I haven’t had much to say, and I’m feeling pretty down today. I’m not ever sure if it’s physical or mental, but I did get my first shingles shot yesterday. My arm hurts and I’m tired. Waaa.
Last night, I didn’t sleep well. Don’t know if it was the shot or what. I kept tossing and turning with bad dreams, throwing the covers off because I got hot every half hour, and every time I rolled over on my arm, it hurt enough to wake me up. (More waaa.)
This morning, I worked on one of my new paintings (the self-portrait), and after standing at my drafting table for almost two hours, I started to feel blech. Tired, bored, out of it, and stuck. I suppose I can take another crack at it later. I also have the bigger one of my parents that needs to get going, which is still sitting on my easel. I mean, I have many paintings to do, but at least these two ahave been started.


I want the self-portrait to be super thick with oil paint. I always paint thick, but I want it even thicker than my normal thick. And while I’m contemplating these two, I”ve had another one on my mind that isn’t even sketched yet. I’m a little overwhelmed by what all needs to get done still. Maybe I should just start drawing out the one I keep thinking about and skip the one of my parents for a bit.
It comes from a photo of my brother and me when we were kids, sitting on the front lawn after playing a game of catch. I’m excited to work on the grass for this painting, which makes me want to get it on the panel as soon as possible. But the grass part would be the last thing painted. So, it’s going to be a while before I can get to that fun part.

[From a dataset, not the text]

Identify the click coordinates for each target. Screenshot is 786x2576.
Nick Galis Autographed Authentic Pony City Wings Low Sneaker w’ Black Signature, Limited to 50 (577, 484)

I finished Golden Child, which is a relief. It went pretty quickly because there weren’t any super big details. It went much faster than the rest of these recent paintings.

I did talk to the director at Stellarhighway, and if he doesn’t sell those three pieces that are part of this series, I can for sure get them back in time for my spring show. But I also don’t want to have hopes that they won’t sell. That would be dumb, right? It would be great if they sell. I have a feeling none of them will, though, but maybe one will.
I already sold my first one (She Rose From the Bed) to a big collector of mine, Beth DeWoody (I don’t usually toot my horn, or even mention when I sell work), but it’s the second painting she’s purchased over the last few years: the first on this series I’m working on now, and an abstract from my 2019 show.


I’m lucky and have to thank Craig Krull for it. He sold both of them. I do still wish I could use She Rose from the Bed for my show, but I don’t want to ask for that. Seems, like a lot to ask, and it wouldn’t be for sale. I’ve just had dreams of showing the entire series at once. I won’t get to do that. Oh well. Just have to make as many as possible.
Also, I was thinking about displaying all the original photos next to each of the paintings. It’s just a thought, but it actually kinda scares me, too. I don’t want people making technical comparisons. That seems unavoidable if I display the show this way, but it’s also a neat idea. I have to think more about that.
There’s one little painting that I made a long time ago in watercolor and gouache on a Thomas Bros. map page, and I’m going to redo it in oil on panel. It’s this one:

I’ve also been thinking about a title for me show (I have lots and lots of time to do that, of course) — whether I’m just going to call it “Discarded Snapshots,” or something else.
Ayin….I felt this same after that shot too. Thankfully the YUCKS from that will pass. And then………..Onward to being an artist! The world needs you more now than ever!